There are a lot of critical elements that contribute to the success of any business. Money is one of them. Some might well argue that it’s most important element. If you’re not making money, you aren’t going to be staying in business very long.
To be sure that money is coming in, you have to be sure that the revenue stream never dries up. And one tributary feeding that stream at one point or another is likely to be money that is owed for goods and services already delivered.
Where legitimate debts are owed, you have a right to collect them. And the law is there to back you up, as long as you go about the process in the right way. Getting help from an experienced attorney is a good first step in making sure that path is followed.
In some cases, it might be necessary to engage a professional debt collection agency to support your cash flow. Here again, it’s important to make sure that the firm you hire is ready to do things in accordance with the law. Many experts agree that there are specific things to look for to be sure the job gets done responsibly, professionally and in a way that maintains your company’s good name.

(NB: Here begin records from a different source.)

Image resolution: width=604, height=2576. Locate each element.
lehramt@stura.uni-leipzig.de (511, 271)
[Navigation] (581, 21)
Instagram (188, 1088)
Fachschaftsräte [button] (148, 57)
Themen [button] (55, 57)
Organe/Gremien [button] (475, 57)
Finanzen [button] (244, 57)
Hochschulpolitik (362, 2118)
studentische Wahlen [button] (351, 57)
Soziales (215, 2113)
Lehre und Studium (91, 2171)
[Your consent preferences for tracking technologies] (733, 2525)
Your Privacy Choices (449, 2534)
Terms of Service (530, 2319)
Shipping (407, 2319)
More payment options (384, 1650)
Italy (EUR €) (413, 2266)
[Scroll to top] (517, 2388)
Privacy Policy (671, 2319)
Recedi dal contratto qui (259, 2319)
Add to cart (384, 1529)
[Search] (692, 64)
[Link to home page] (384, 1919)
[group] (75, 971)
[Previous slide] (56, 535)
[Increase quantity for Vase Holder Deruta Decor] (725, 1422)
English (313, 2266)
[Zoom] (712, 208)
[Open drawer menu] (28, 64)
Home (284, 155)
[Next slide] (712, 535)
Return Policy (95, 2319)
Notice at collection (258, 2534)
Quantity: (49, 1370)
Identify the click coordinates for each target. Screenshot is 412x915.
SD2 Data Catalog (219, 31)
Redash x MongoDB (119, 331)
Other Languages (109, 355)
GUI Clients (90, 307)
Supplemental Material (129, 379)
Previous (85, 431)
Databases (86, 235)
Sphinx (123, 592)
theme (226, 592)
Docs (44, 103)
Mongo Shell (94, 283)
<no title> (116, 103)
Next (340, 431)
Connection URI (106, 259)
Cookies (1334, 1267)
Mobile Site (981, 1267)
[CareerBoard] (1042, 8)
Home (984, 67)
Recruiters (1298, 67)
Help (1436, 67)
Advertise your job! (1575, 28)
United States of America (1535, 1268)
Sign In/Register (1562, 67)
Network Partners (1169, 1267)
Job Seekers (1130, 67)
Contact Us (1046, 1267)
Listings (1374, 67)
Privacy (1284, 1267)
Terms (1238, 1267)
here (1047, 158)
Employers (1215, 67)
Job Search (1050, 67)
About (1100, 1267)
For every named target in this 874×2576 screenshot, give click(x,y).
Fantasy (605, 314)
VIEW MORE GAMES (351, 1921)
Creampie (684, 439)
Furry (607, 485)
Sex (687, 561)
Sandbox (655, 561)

- Proper licensure, bonding and insurance. These are easy to claim, but each state has different requirements. They can be checked.
- Experience in your field. A company with deep experience in collecting student loans might not be best for collecting on business-to-business debt.
- Type of experience. If your debt is 15 days overdue and amounts to $300, you might not need the same level of action required for a $30,000 debt that is 180 days past due.
- Openness about processes. Is the firm ready to share how customers will be contacted and how often? You have a right to expect regular updates on progress. And, getting back to the reason for all of this in the first place, is the firm clear on how you will be paid?
As important as cash flow is, it’s clear that care in collection is required.